I want to get topography for French departments with this code :
import pandas as pd
import requests
link_dep = 'https://code.highcharts.com/mapdata/countries/fr/fr-all-all.topo.json'
topo = requests.get(link_dep).json()
x = topo['objects']['default']['geometries']
xx = [y for y in x if y['type'] in ['Polygon', 'MultiPolygon']]
df = pd.json_normalize(xx)
but, for df.loc[26, 'properties.name']
, I get 'Deux-Sčvres' instead of 'Deux-Sèvres'. This issue does not appear for 'ô' or 'é'
I understand it's an encoding issue but I do not know how I can slightly modify my code to get correct encoding at the first step ?
The JSON response contains the Unicode character \u010d which prints as č. For è it would have to be \u00e8. This is not an encoding issue per se.
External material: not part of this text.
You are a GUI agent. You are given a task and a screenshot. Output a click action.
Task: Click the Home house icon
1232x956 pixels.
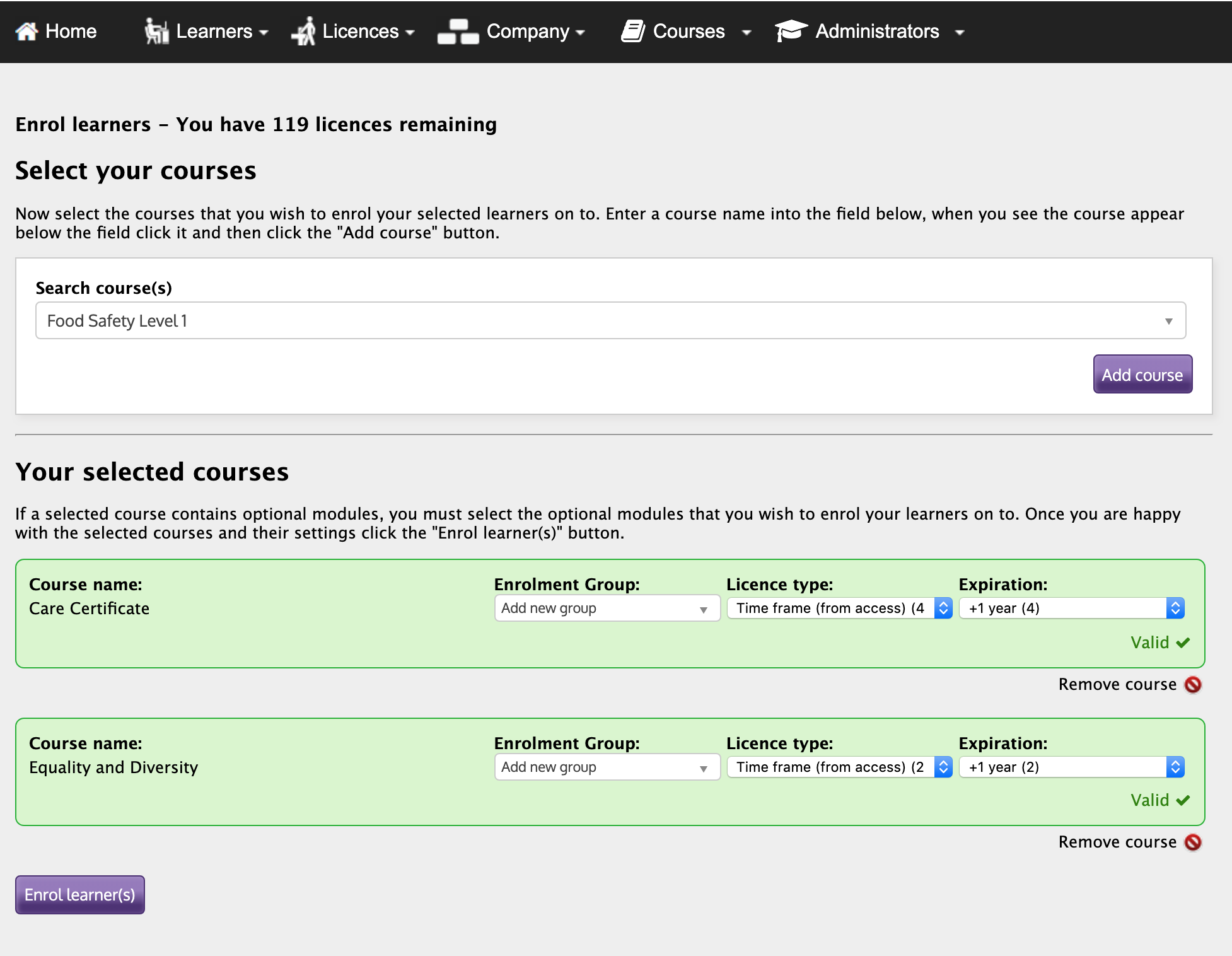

The data's just wrong.
You can replace \u010d with \u00e8 in the "name" value as follows:
import requests
T = str.maketrans({"\u010d": "\u00e8"})
URL = "https://code.highcharts.com/mapdata/countries/fr/fr-all-all.topo.json"
with requests.get(URL) as response:
response.raise_for_status()
data = response.json()
for g in data['objects']['default']['geometries']:
p = g["properties"]
if (name := p.get("name")) is not None:
p["name"] = name.translate(T)
print(p["name"])